Until I met Li Yang. And then everything was a thousand times worse. I couldn’t lie to myself anymore; I couldn’t blame the booze or the boredom or my father or my frustration or anything else. It was me. That was who I was. Some people would say it’s a bourgeois urge, a failure of that internal class struggle which we all must keep alive in our hearts if we are to retain our moral compass. But I think it’s worse than that. Sometimes your heart gets stuck somewhere, and if it’s in too deep then no amount of Mao Zedong Thought can wrestle it free.
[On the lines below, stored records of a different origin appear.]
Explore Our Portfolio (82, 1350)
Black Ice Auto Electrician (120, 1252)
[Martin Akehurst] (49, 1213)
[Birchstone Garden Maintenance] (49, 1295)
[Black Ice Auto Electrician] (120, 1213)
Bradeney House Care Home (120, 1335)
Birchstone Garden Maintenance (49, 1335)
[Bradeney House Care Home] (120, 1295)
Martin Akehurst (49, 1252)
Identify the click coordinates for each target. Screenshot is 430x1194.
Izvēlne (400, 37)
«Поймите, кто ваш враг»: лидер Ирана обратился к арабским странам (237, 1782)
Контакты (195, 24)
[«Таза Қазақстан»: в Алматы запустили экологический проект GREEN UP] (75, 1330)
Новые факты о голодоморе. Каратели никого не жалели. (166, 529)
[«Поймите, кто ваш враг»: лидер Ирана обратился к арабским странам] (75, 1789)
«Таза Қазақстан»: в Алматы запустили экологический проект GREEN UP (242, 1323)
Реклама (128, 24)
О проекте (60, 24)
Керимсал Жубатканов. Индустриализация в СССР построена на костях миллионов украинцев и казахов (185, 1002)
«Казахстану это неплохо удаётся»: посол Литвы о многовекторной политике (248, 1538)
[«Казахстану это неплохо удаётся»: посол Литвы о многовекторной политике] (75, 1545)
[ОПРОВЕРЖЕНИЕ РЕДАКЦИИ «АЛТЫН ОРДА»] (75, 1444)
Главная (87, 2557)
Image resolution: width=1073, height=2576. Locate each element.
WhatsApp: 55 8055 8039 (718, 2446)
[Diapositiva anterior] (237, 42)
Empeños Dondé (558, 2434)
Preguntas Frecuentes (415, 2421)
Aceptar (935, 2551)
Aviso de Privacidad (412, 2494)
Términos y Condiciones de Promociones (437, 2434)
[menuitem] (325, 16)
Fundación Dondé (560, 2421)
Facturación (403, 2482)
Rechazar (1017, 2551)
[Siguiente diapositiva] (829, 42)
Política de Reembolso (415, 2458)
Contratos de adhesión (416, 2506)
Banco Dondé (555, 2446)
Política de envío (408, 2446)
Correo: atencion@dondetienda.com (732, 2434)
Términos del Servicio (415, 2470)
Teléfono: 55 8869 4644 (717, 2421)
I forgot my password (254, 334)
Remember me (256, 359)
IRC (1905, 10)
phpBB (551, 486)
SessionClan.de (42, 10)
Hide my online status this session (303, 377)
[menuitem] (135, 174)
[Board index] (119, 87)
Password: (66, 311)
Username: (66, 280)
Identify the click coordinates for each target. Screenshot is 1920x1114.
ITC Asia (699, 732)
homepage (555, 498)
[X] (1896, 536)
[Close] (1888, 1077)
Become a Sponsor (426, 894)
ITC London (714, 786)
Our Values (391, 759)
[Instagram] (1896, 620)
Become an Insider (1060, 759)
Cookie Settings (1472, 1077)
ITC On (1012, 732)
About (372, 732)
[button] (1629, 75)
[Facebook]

I left the car behind a flashy new seafood restaurant. I parked in a different place each time. Never too close to Li Yang’s building. I passed men in expensive-looking Western suits walking along the river with women in fur collars, and I suddenly felt worried that everyone who glanced at me would somehow be able to guess my dirty secret.
The doorman waved me through without looking up from his paper. I got into a lift that hummed noisily as it juddered upwards to the eleventh floor. I felt my pockets
for cigarettes and found that I still had the screwed-up map from the mines in there. It’s funny what stays with you. Guilt, anger, shame: they’re about as easy to escape from as your own shadow. It’s often the things I’ve tried my hardest to forget – my father, those long years in the grasslands of Inner Mongolia, the faces of the dead – that are the most persistent. As if memory is always playing a trick on you, letting you know that you’re not really in control. You’re its slave, and you must bend to its will, however much you try to resist.
I knocked on the door. I didn’t have a key. I didn’t want one. My wife was always rummaging through my stuff, and there was no way I could explain a chunky, ornate brass key like the ones they used in this building. I smoothed down my jacket, and felt a smile making war with my frown for the first time in days as the door slowly opened.
‘Hello, you. I wondered when you’d finally make it. Well, don’t stay out there, come in.’
Li Yang was wearing a long silk dressing gown, and clutching a lit cigarette. I shut the door behind me and wandered into the huge living room. Despite the number of times I had been there before, I was still amazed at the look of the place. The long, black leather sofas that swallowed you when you sat down. The antique table and chairs somehow saved from destruction in the Cultural Revolution. The huge windows overlooking the flow and turns of the river. The air-conditioning box, hissing out cool air. The silk sheets in the bedroom. The bronze statue of some long-forgotten deity – the Money God, perhaps, or the God of Things That Might Have Been.